Applied Biosystems has announced the commercial availability of the Solid 3 Plus System: an enhanced next-generation genomic analysis platform.
The Solid 3 Plus System is designed to allow researchers to move one step closer to performing the mainstream sequencing of personal genomes for clinical research and personalised medicine.
The technical enhancements to the platform include higher throughput, decreased running costs and faster data analysis, which deliver on a roadmap that enables scientists to sequence entire genomes in a more cost-effective manner.
The Solid 3 Plus System is capable of generating more than 60 gigabases of mappable sequence data per run at a 20 per cent lower cost-per-sequencing run than previously possible.
The combination of increased throughput, which equates to an approximate 50 per cent decrease in cost per gigabase, shorter run times and improved data analysis makes the Solid technology suitable for large-scale re-sequencing genomic projects.
A recently introduced advanced software solution, Bioscope, provides an integrated framework for data analysis, which allows researchers to benefit from smaller data files sizes while delivering faster mapping times.
The addition of Bioscope enables researchers to export data into a standard base sequence format, enabling the combination of data from multiple sequencing platforms into a single project-based analysis and allows the direct comparison of data from multiple next-generation sequencing platforms.
This is beneficial in large-scale genomic studies, such as the 1000 Genomes Project.
Dr Hans Lehrach, head of the Vertebrate Genomics Department at the Max Planck Institute for Molecular Genetics, is currently utilising four Solid systems for the 1000 Genomes Project and various other programmes.
His work is focused on the fields of cancer genomics, genome analysis and systems biology with particular interest in the cellular and molecular mechanisms of cancer and other diseases.
Lehrach's research team currently uses the Solid system for a range of genomic studies, including whole-genome re-sequencing, methylation analysis, miRNA and targeted re-sequencing.
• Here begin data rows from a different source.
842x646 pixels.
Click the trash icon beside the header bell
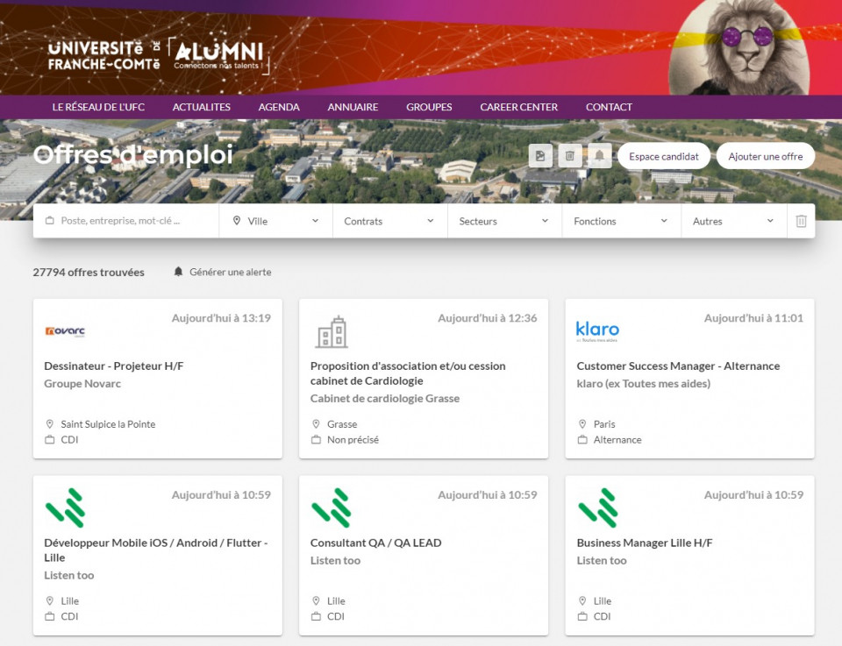(570, 156)
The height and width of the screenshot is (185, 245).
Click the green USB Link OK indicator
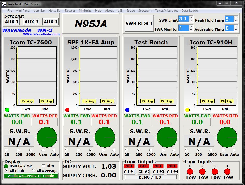pyautogui.click(x=6, y=166)
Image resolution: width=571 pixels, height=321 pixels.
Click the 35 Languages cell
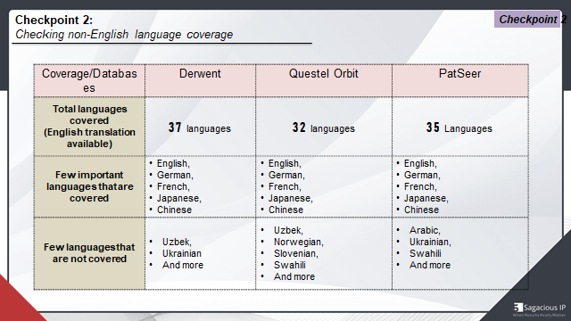pyautogui.click(x=460, y=127)
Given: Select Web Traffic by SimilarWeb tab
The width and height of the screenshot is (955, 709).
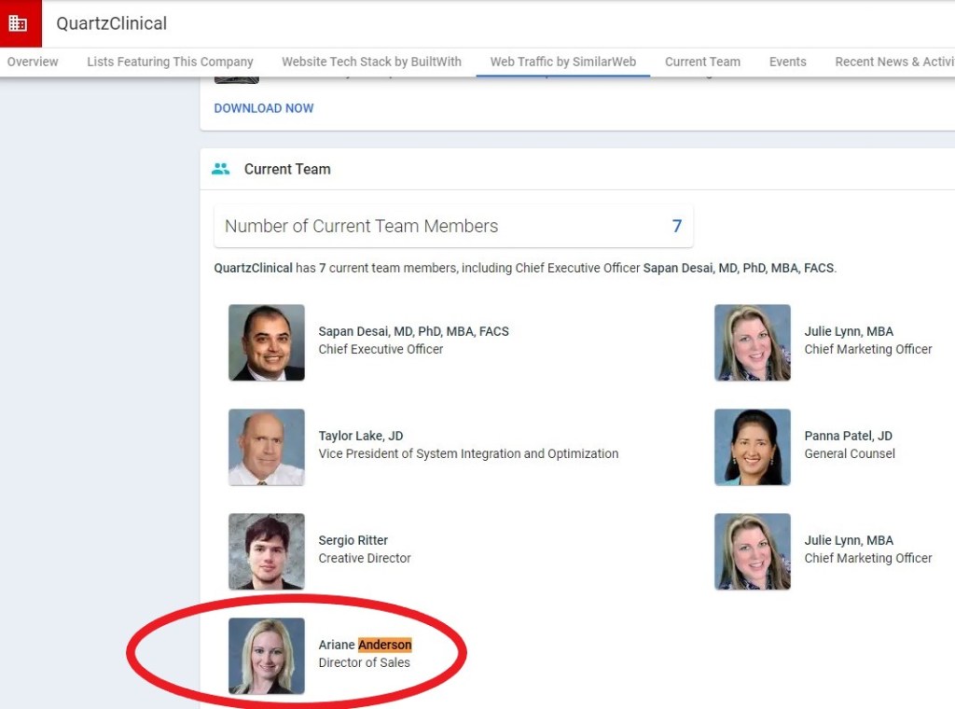Looking at the screenshot, I should (x=563, y=62).
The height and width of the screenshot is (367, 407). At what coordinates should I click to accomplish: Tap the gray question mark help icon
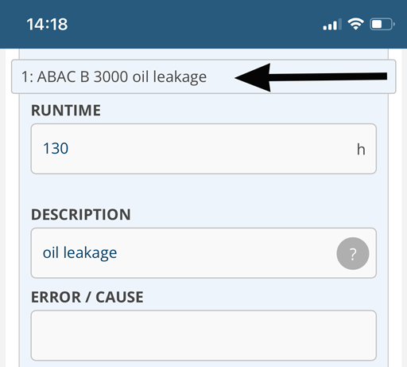point(353,253)
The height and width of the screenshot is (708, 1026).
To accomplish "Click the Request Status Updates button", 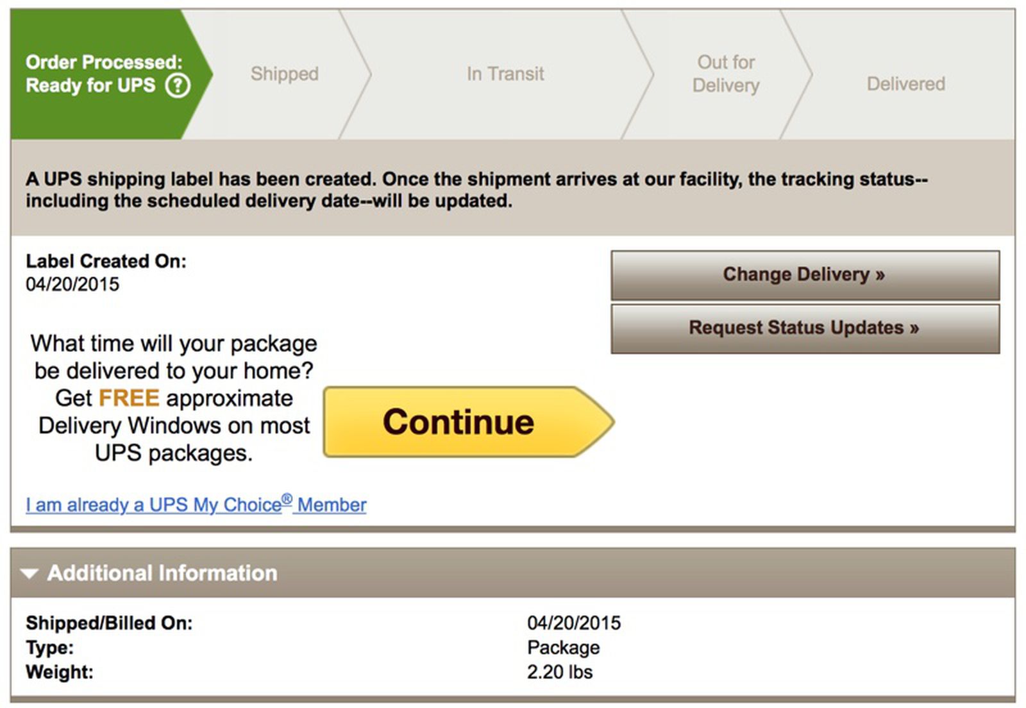I will pos(804,328).
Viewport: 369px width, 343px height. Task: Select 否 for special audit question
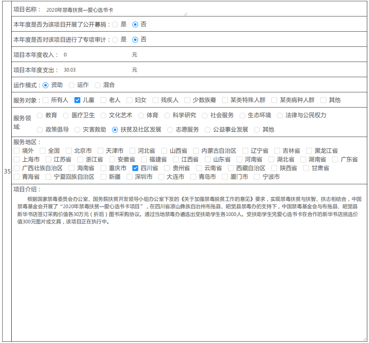(135, 39)
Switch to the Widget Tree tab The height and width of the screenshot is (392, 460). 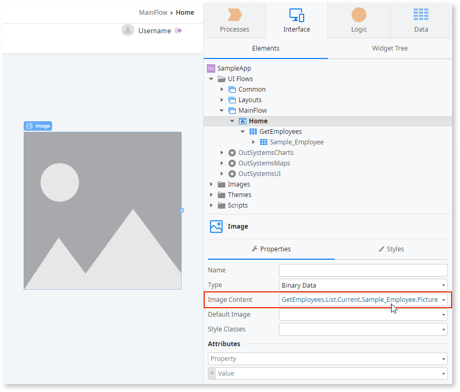pyautogui.click(x=389, y=48)
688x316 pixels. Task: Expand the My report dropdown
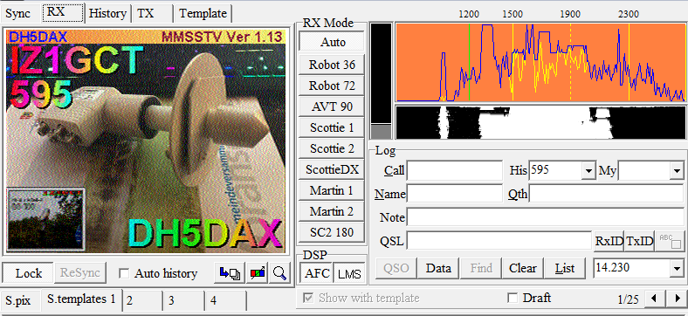pyautogui.click(x=676, y=171)
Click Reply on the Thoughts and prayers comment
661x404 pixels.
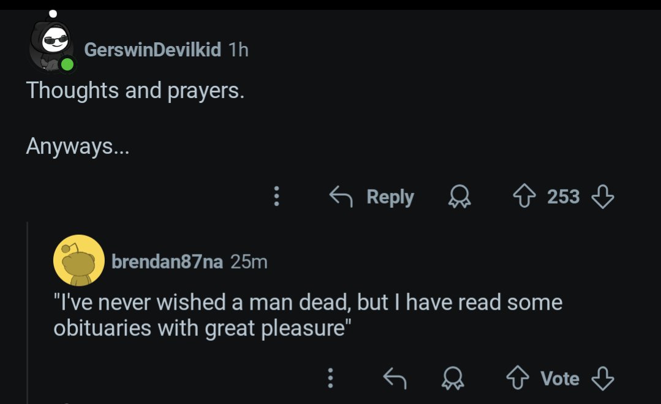tap(372, 197)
He said: 'In our view, next-generation sequencing is a key step to the future of personalised medicine.
'Due to its high accuracy and its relatively low sequencing costs, the Solid platform is clearly a major contributor in this development.
'The Solid 3 Plus technology, in particular, will enable the targeted re-sequencing of the larger-sized panels of individuals, especially in the field of cancer,' added Lehrach.